**SHORT TASK:** Write out the material below word for word, keeping every line unchanged.

**EXCERPTED RECORDS:**
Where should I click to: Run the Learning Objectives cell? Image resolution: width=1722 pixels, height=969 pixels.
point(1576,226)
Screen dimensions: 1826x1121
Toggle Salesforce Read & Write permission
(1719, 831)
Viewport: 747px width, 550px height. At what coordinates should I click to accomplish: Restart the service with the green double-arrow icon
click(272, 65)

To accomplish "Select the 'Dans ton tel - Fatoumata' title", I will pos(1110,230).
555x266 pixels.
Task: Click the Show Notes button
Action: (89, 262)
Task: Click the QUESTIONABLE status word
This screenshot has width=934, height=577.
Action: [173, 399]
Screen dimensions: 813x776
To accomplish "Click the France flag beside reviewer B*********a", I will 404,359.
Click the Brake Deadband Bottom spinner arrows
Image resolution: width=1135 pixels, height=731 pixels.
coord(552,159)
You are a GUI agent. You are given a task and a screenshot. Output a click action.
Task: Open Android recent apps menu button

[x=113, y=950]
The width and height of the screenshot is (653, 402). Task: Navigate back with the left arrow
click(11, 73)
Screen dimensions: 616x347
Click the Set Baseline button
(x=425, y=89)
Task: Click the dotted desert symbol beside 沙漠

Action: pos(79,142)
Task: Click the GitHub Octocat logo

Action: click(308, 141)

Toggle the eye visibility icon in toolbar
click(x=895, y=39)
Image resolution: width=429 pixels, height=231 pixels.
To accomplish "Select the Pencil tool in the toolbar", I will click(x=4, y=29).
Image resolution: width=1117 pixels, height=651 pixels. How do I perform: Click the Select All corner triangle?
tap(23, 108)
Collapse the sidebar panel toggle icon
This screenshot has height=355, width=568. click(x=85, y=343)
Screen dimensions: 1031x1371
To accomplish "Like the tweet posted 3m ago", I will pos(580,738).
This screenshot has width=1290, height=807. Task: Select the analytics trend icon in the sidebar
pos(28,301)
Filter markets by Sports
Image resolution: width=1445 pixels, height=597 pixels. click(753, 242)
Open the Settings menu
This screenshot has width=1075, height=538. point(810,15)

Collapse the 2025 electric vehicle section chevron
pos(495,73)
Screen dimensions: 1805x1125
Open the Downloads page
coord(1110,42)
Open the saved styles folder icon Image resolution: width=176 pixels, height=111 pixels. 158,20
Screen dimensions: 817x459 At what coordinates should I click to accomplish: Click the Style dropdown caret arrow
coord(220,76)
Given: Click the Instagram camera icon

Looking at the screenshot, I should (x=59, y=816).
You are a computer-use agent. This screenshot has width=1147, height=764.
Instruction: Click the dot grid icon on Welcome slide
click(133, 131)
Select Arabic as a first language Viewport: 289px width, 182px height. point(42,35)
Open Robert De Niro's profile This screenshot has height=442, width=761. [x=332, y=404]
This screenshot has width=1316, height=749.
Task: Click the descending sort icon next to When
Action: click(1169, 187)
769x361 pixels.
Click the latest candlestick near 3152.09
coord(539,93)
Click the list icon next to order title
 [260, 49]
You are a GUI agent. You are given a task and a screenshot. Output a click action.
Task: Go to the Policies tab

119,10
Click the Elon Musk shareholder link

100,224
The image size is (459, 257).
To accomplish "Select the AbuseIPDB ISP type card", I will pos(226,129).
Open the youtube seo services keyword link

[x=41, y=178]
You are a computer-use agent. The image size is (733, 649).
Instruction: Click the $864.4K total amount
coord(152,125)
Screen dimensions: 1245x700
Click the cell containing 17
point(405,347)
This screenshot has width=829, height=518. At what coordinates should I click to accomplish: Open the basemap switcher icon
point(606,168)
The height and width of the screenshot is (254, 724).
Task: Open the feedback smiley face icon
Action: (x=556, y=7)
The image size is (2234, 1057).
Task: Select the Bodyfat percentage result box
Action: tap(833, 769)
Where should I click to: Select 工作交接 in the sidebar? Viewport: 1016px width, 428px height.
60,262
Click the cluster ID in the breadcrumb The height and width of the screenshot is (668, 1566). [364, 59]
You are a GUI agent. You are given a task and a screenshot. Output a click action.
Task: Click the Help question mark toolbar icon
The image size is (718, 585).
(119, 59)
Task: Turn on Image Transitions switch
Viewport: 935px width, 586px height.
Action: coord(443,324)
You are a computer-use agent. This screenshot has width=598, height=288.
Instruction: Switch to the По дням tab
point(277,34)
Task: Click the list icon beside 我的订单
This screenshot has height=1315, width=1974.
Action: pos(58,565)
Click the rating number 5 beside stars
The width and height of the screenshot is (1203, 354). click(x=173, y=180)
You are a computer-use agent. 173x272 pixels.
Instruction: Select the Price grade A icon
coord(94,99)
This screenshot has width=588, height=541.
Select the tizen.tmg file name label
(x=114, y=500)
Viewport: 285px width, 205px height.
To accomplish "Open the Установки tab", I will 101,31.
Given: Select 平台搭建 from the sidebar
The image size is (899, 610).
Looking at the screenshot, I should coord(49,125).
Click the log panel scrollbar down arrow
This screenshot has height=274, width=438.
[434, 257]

**EXPECTED ANSWER:**
Where should I click to: Run the Learning Objectives cell? Image resolution: width=1722 pixels, height=969 pixels.
point(1576,226)
Screen dimensions: 1826x1121
Toggle Salesforce Read & Write permission
(1719, 831)
Viewport: 747px width, 550px height. At what coordinates should I click to accomplish: Restart the service with the green double-arrow icon
click(272, 65)

To accomplish "Select the 'Dans ton tel - Fatoumata' title", I will pos(1110,230).
555x266 pixels.
Task: Click the Show Notes button
Action: (89, 262)
Task: Click the QUESTIONABLE status word
This screenshot has width=934, height=577.
Action: [173, 399]
Screen dimensions: 813x776
To accomplish "Click the France flag beside reviewer B*********a", I will 404,359.
Click the Brake Deadband Bottom spinner arrows
Image resolution: width=1135 pixels, height=731 pixels.
coord(552,159)
You are a GUI agent. You are given a task and a screenshot. Output a click action.
Task: Open Android recent apps menu button

[x=113, y=950]
The width and height of the screenshot is (653, 402). Task: Navigate back with the left arrow
click(11, 73)
Screen dimensions: 616x347
Click the Set Baseline button
(x=425, y=89)
Task: Click the dotted desert symbol beside 沙漠

Action: pos(79,142)
Task: Click the GitHub Octocat logo

Action: click(308, 141)

Toggle the eye visibility icon in toolbar
click(x=895, y=39)
Image resolution: width=429 pixels, height=231 pixels.
To accomplish "Select the Pencil tool in the toolbar", I will click(x=4, y=29).
Image resolution: width=1117 pixels, height=651 pixels. How do I perform: Click the Select All corner triangle?
tap(23, 108)
Collapse the sidebar panel toggle icon
This screenshot has height=355, width=568. click(x=85, y=343)
Screen dimensions: 1031x1371
To accomplish "Like the tweet posted 3m ago", I will pos(580,738).
This screenshot has width=1290, height=807. Task: Select the analytics trend icon in the sidebar
pos(28,301)
Filter markets by Sports
Image resolution: width=1445 pixels, height=597 pixels. click(753, 242)
Open the Settings menu
This screenshot has width=1075, height=538. point(810,15)

Collapse the 2025 electric vehicle section chevron
pos(495,73)
Screen dimensions: 1805x1125
Open the Downloads page
coord(1110,42)
Open the saved styles folder icon Image resolution: width=176 pixels, height=111 pixels. 158,20
Screen dimensions: 817x459 At what coordinates should I click to accomplish: Click the Style dropdown caret arrow
coord(220,76)
Given: Click the Instagram camera icon

Looking at the screenshot, I should (x=59, y=816).
You are a computer-use agent. This screenshot has width=1147, height=764.
Instruction: Click the dot grid icon on Welcome slide
click(133, 131)
Select Arabic as a first language Viewport: 289px width, 182px height. point(42,35)
Open Robert De Niro's profile This screenshot has height=442, width=761. [x=332, y=404]
This screenshot has width=1316, height=749.
Task: Click the descending sort icon next to When
Action: click(1169, 187)
769x361 pixels.
Click the latest candlestick near 3152.09
coord(539,93)
Click the list icon next to order title
 [260, 49]
You are a GUI agent. You are given a task and a screenshot. Output a click action.
Task: Go to the Policies tab

119,10
Click the Elon Musk shareholder link

100,224
The image size is (459, 257).
To accomplish "Select the AbuseIPDB ISP type card", I will pos(226,129).
Open the youtube seo services keyword link

[x=41, y=178]
You are a computer-use agent. The image size is (733, 649).
Instruction: Click the $864.4K total amount
coord(152,125)
Screen dimensions: 1245x700
Click the cell containing 17
point(405,347)
This screenshot has width=829, height=518. At what coordinates should I click to accomplish: Open the basemap switcher icon
point(606,168)
The height and width of the screenshot is (254, 724).
Task: Open the feedback smiley face icon
Action: (x=556, y=7)
The image size is (2234, 1057).
Task: Select the Bodyfat percentage result box
Action: tap(833, 769)
Where should I click to: Select 工作交接 in the sidebar? Viewport: 1016px width, 428px height.
60,262
Click the cluster ID in the breadcrumb The height and width of the screenshot is (668, 1566). [364, 59]
You are a GUI agent. You are given a task and a screenshot. Output a click action.
Task: Click the Help question mark toolbar icon
The image size is (718, 585).
(119, 59)
Task: Turn on Image Transitions switch
Viewport: 935px width, 586px height.
Action: coord(443,324)
You are a computer-use agent. This screenshot has width=598, height=288.
Instruction: Switch to the По дням tab
point(277,34)
Task: Click the list icon beside 我的订单
This screenshot has height=1315, width=1974.
Action: pos(58,565)
Click the rating number 5 beside stars
The width and height of the screenshot is (1203, 354). click(x=173, y=180)
You are a computer-use agent. 173x272 pixels.
Instruction: Select the Price grade A icon
coord(94,99)
This screenshot has width=588, height=541.
Select the tizen.tmg file name label
(x=114, y=500)
Viewport: 285px width, 205px height.
To accomplish "Open the Установки tab", I will 101,31.
Given: Select 平台搭建 from the sidebar
The image size is (899, 610).
Looking at the screenshot, I should coord(49,125).
Click the log panel scrollbar down arrow
This screenshot has height=274, width=438.
[434, 257]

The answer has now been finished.